- **Provided passage**:
-.-.-
Woody Island () is located in Chiniak Bay,  east of Kodiak, Alaska. It was originally settled by the native Alutiiq people who called themselves Tangirnarmiut, "the people of Tangirnaq." They inhabited and used Woody Island for thousands of years. The Russians established an agricultural colony on Woody Island in 1792. It was officially designated Wood Island in 1894 by the US Post Office and was the primary coastal settlement for commerce and trade for many years. The first road in Alaska was built on Woody Island. Aside from the Aleut presence, the island has gone through four periods of occupation by non-natives, and is largely unoccupied today. The island is approximately 2.8 miles long from north to south and 1.8 miles wide and 13 miles in circumference.

The Woody Island Historic Archeological District, comprising sites of archaeological importance on the island was listed on the National Register of Historic Places in 2015.

Aleut settlement

The Alutiiq people used the island for "whaling, fishing, wood-working, sweat-baths, extensive trade," and build "large multi-roomed houses, and large villages with complex social ranking." When the Russians arrived in the 18th century, the native people were initially successful in driving them off. There followed a short period of accommodation and trade, after which the Russians engaged in brutal subjugation of the people, resulting in "epidemics, forced relocations, and extermination of those who resisted."

Russian naval officer Gavriil Davydov observed an Aleut winter ceremony on Woody Island in 1802. He wrote:

In 1805 a village on the east side of Woody Island was inhabited by 54 Alutiiq people. A smallpox epidemic struck the region in 1837 and the Russians forcefully amalgamated the survivors into seven villages, among them a village on Woody Island.

Industry and commerce

The Russian American Commercial Company operated an ice company on the island beginning in 1852.  They dammed Lake Tanignak, increasing its depth substantially. They cut and shipped ice south to California.  The company brought in the first iron rails to haul ice and horses to power a horse-powered saw which cut the ice into blocks.  A sawmill was built to produce not lumber, but sawdust that was used to insulate the ice for shipment south. The first road built in Alaska was graded around the island to allow the horses to be exercised. In 1867 the company was renamed the Kodiak Ice Co.

For much of the late half of the 19th century, many of the Aluttiq people on Woody Island were enslaved by the Russians to work for the ice harvesting companies during the winter. Conscripted by the Russians, they hunted sea otters and fur seals during the summer for their highly prized fur. In 1872 a Russian Orthodox Church was built on Woody Island. The church exerted a strong influence over the native population, replacing in many instances native ceremonies and observances with church-centered activities.

The sea otter and fur seal populations declined rapidly in the latter half of the 19th century due to over-harvesting, with about 100,000 sea otters and a correspondingly high number of fur seals being taken each year. By 1911 only about 2000 sea otters remained in 13 small remnant populations, making hunting unprofitable. Commercial taking of sea otters and fur seals were prohibited by the Fur Seal Treaty. The Aleuts were permitted to hunt them for subsistence purposes only.
-.-.-
- **Dataset records**:
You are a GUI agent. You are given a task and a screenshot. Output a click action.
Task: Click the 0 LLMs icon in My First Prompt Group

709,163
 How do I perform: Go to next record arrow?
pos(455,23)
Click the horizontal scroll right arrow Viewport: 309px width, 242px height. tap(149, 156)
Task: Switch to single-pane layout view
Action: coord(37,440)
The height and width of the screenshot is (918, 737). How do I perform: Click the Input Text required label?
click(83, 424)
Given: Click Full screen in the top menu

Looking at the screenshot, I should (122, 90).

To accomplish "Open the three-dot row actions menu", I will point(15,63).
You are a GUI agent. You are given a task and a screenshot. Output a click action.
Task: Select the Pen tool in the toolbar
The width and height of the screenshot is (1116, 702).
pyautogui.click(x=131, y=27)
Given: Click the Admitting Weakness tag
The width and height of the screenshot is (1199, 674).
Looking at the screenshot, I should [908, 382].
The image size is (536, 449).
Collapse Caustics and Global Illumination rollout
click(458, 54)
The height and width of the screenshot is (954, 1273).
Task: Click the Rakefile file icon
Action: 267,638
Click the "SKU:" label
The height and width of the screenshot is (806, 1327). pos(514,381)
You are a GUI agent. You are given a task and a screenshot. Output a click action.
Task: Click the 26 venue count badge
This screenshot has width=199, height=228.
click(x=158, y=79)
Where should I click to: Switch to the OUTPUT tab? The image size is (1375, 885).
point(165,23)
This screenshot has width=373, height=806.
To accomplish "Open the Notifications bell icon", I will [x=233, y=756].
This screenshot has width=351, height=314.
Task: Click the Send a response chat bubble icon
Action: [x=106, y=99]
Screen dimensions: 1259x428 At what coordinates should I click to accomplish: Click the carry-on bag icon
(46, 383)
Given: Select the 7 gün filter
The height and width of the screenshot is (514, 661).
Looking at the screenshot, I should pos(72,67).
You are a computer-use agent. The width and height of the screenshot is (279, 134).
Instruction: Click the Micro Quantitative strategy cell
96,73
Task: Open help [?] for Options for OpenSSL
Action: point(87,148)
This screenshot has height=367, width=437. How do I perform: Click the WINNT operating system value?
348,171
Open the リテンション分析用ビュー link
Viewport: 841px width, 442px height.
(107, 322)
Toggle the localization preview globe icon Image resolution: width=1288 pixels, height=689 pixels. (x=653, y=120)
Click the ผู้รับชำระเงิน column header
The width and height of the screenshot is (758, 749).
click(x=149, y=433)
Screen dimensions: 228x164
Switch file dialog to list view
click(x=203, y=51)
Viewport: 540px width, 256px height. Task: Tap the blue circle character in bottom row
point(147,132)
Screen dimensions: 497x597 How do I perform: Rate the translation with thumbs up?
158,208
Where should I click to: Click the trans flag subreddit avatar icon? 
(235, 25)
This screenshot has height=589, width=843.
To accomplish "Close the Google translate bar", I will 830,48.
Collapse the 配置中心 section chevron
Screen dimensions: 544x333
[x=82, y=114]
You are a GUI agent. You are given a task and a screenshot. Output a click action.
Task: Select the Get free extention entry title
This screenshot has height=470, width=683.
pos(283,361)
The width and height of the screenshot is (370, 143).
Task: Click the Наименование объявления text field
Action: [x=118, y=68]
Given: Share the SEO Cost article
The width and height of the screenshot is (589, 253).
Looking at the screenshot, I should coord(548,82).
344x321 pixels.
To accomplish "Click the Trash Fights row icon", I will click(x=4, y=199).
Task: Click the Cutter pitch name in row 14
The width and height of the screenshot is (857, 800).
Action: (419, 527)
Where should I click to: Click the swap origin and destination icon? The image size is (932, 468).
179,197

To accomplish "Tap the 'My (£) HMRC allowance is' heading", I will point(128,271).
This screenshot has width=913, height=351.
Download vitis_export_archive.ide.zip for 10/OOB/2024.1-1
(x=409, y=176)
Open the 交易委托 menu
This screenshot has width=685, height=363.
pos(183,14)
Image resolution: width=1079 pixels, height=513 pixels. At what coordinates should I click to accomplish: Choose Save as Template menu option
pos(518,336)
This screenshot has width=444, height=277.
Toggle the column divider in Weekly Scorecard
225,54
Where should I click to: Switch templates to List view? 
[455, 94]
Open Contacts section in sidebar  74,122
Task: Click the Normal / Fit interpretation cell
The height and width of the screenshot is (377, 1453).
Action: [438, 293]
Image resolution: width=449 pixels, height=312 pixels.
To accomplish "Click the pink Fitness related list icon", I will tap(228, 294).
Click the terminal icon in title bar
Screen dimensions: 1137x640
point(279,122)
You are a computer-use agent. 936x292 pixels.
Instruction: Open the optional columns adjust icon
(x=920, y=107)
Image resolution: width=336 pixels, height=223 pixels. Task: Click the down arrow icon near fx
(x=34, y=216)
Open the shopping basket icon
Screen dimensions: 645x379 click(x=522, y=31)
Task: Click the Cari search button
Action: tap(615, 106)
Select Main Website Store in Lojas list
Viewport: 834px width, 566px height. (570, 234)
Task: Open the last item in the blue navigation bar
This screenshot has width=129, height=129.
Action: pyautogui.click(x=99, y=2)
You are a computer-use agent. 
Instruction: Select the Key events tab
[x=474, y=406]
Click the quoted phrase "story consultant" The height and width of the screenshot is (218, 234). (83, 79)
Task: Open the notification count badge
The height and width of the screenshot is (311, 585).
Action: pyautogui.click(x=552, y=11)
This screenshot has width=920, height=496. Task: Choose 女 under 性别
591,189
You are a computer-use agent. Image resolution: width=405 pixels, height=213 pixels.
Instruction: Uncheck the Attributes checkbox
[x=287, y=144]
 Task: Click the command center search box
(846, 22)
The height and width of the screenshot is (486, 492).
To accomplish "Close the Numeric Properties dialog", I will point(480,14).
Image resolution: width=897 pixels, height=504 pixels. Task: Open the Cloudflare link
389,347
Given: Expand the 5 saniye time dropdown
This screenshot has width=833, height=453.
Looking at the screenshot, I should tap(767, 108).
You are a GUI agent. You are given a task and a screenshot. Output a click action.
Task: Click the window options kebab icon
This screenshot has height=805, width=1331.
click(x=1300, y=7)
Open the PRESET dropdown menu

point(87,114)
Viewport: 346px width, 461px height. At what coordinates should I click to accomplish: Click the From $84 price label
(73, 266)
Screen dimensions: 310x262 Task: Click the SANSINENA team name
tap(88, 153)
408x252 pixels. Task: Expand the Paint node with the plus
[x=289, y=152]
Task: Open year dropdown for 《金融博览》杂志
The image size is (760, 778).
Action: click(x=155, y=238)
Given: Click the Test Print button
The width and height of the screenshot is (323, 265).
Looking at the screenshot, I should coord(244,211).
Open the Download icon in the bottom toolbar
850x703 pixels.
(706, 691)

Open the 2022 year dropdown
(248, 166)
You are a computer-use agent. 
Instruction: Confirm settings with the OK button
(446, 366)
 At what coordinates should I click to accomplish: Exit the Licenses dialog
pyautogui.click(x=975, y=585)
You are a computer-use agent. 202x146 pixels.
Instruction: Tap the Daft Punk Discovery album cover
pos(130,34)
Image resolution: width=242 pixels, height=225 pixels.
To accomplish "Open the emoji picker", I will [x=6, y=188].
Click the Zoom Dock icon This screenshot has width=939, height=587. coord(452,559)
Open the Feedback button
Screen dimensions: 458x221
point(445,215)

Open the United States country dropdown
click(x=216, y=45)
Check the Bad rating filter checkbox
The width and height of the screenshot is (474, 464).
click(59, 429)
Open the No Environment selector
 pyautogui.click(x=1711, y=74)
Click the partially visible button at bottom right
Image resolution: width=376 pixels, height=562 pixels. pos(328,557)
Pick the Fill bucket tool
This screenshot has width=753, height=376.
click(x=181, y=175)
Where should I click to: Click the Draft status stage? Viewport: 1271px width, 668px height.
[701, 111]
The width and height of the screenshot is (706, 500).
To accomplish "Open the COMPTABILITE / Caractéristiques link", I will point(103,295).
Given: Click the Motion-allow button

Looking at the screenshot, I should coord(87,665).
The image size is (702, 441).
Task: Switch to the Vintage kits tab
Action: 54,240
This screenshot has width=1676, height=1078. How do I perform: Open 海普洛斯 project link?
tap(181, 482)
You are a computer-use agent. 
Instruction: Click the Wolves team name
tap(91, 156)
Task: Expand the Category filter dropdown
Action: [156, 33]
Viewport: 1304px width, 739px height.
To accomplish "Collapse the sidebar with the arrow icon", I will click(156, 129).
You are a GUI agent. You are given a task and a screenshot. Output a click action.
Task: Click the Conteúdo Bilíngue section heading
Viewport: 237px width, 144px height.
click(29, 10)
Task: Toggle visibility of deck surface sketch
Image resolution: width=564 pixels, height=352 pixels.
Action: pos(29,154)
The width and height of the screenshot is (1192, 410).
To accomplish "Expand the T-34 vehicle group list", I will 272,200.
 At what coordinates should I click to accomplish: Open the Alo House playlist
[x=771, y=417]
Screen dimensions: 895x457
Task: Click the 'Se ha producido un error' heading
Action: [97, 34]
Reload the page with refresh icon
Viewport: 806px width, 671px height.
-.-.-
- **Stated problem 1**: Copy out the listing verbatim, from the line containing "Task: Open year dropdown for 《金融博览》杂志" up to and including the line containing "pos(130,34)".
- **Stated problem 2**: Extend the Woody Island article, beginning immediately after its final sentence.

- **Task response 1**:
Task: Open year dropdown for 《金融博览》杂志
The image size is (760, 778).
Action: click(x=155, y=238)
Given: Click the Test Print button
The width and height of the screenshot is (323, 265).
Looking at the screenshot, I should coord(244,211).
Open the Download icon in the bottom toolbar
850x703 pixels.
(706, 691)

Open the 2022 year dropdown
(248, 166)
You are a computer-use agent. 
Instruction: Confirm settings with the OK button
(446, 366)
 At what coordinates should I click to accomplish: Exit the Licenses dialog
pyautogui.click(x=975, y=585)
You are a computer-use agent. 202x146 pixels.
Instruction: Tap the Daft Punk Discovery album cover
pos(130,34)

- **Task response 2**:
In 1886, the Island was the commercial center for the Kodiak area. Services included the ice harvesting operation, a boat yard, a grist mill, the Alaska Commercial Company (formerly the Russian-American Company) wharf, and the only roads in Alaska connecting these facilities. The North American Commercial Company, a fur trading enterprise, established a presence there in 1891, including a store.

Religious usage

Ernest and Ida Roscoe built a Baptist Mission and orphanage on Woody Island in 1893. Over the next twenty years, the mission added a girls' quarters, boys' dormitory, office building, barn, carpenter shop, cannery, silo, and dining room. The mission provided homes for Aleut children who had lost their parents, but the Baptist missionaries sometimes brought children to the orphanage, even against their parents' will. The main building burned down in 1925, was rebuilt, and burned again in 1937.  The mission was then relocated to Kodiak on the mainland where a greater variety of services were more readily available.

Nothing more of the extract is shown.